Pourquoi avoir attendu 2011 pour s’intéresser au championnat ? – D’abord parce que les droits n’étaient pas disponibles (ils appartenaient à Orange Sports, ndlr.). Ensuite, parce qu’il y a clairement une différence de notoriété entre l’équipe de France et les clubs. Nous avons hésité, je ne vous le cache pas. Mais, bon, je suis allé au championnat du monde, j’ai discuté avec les joueurs, et je me suis rendu compte que beaucoup avaient le souhait de revenir en France. Ca a été le cas cette année avec Jérôme Fernandez (capitaine des Bleus, revenu à Toulouse, son club formateur, ndlr.), ça devrait l’être à terme avec le gardien Thierry Omeyer. Plus globalement, j’ai senti une grosse motivation pour que le championnat soit mieux exposé.

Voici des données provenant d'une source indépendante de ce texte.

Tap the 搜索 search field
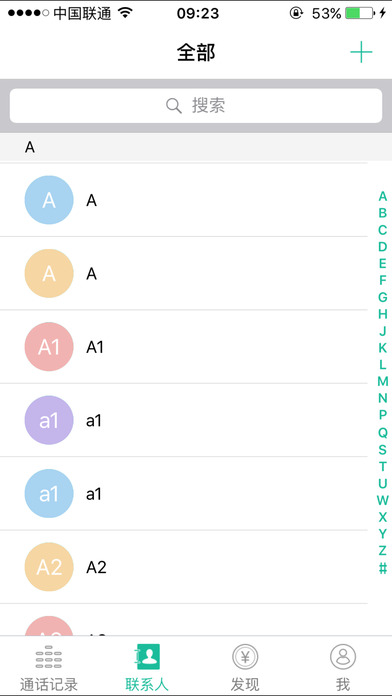 coord(196,106)
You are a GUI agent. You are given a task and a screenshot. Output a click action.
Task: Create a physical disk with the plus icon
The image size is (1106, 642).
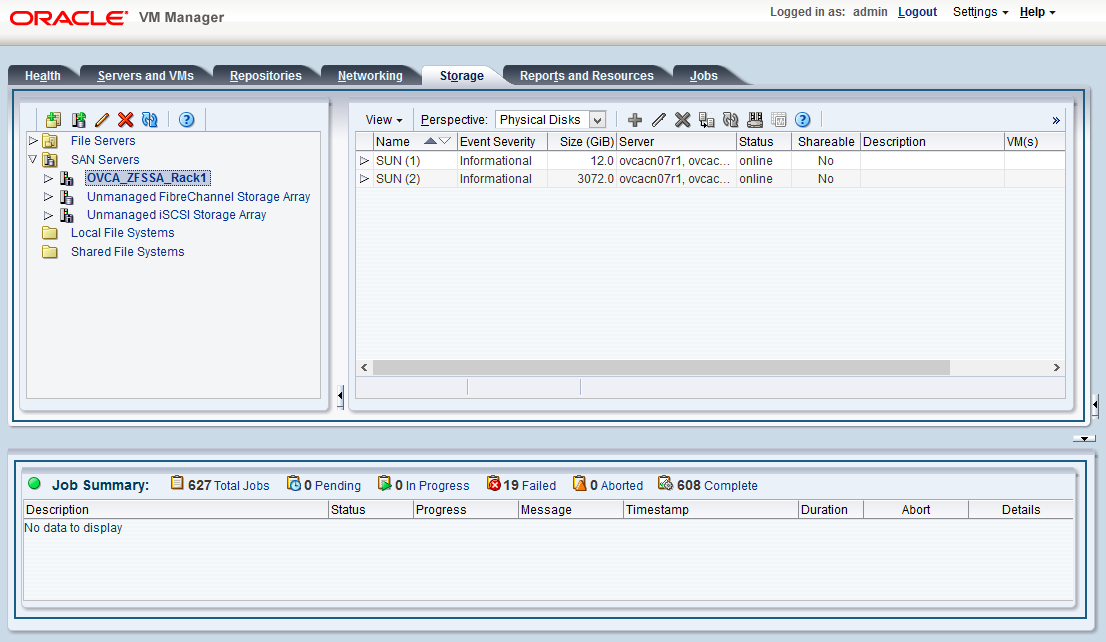[635, 119]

Un million d’euros par an, l’investissement est abordable pour la chaîne. On est très loin de ce que vous mettez dans le football ou même le rugby… – Oui, mais notre offre ne se limite pas à une question pécuniaire. Canal, c’est aussi la possibilité de faire exister un sport tout au long de l’année sur une chaîne qui compte plus de 5 millions d’abonnés. Nous lui consacrons une soirée entière le jeudi sur Canal + sport, avec une grande affiche et une émission de types “Les Spécialistes” qui fait le point sur l’ensemble des matchs du jour.

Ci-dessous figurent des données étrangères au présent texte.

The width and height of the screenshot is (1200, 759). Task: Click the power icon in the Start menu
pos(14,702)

Jouer le jeudi soir, ce n’était pas vraiment l’habitude des handballeurs… – C’est vrai que les clubs ont dû s’adapter. Mais, objectivement, il n’était pas question d’avoir des matchs le week-end en concurrence avec le foot ou le rugby. Par bonheur, à la tête de la Ligue nationale de handball, on a affaire à des gens raisonnables qui ont bien compris qu’il fallait travailler au développement à long terme du hand, et non à sa rentabilité immédiate.
Ça marche ? – Ça marche bien, mieux que nous ne le pensions. On est actuellement à 150000 téléspectateurs en moyenne, 250000 sur les grandes affiches. Et j’espère que ça marchera encore mieux en deuxième partie de saison, avec le coup de projecteur apporté par cet Euro.